> **RECORD EXTRACTS**:
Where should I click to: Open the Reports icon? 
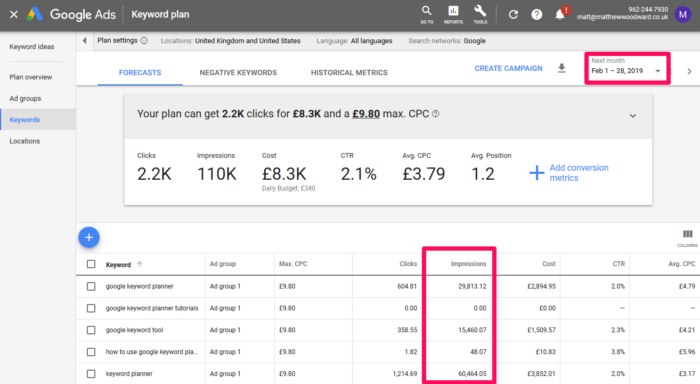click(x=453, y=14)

* * *

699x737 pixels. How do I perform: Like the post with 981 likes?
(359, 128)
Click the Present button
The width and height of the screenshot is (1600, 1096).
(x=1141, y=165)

...

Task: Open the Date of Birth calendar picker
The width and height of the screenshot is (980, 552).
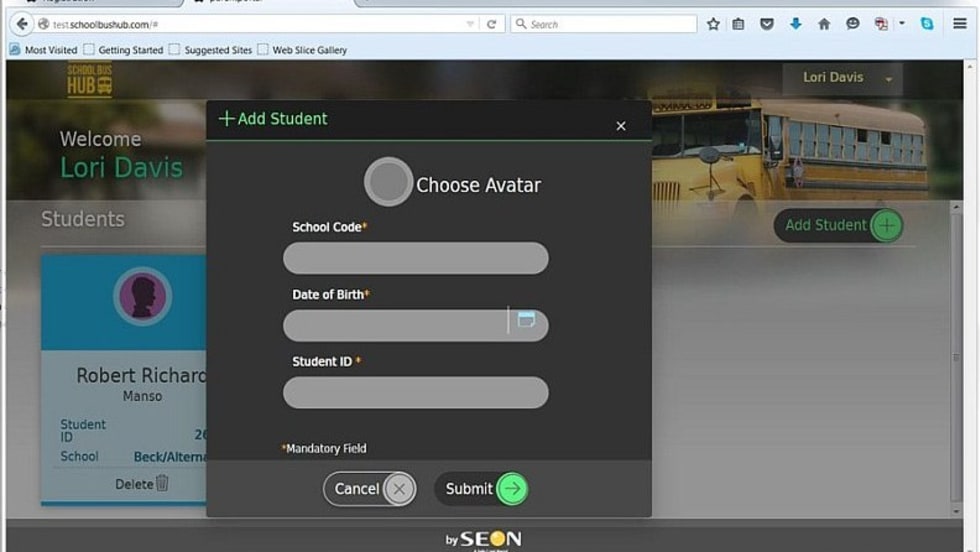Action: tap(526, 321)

> **WHAT THE TASK ASKS**: Copy out word for word the lines from the one containing "Click the Present button" through the one containing "(x=1141, y=165)", both of those included.

> **EXERCISE RESPONSE**:
Click the Present button
The width and height of the screenshot is (1600, 1096).
(x=1141, y=165)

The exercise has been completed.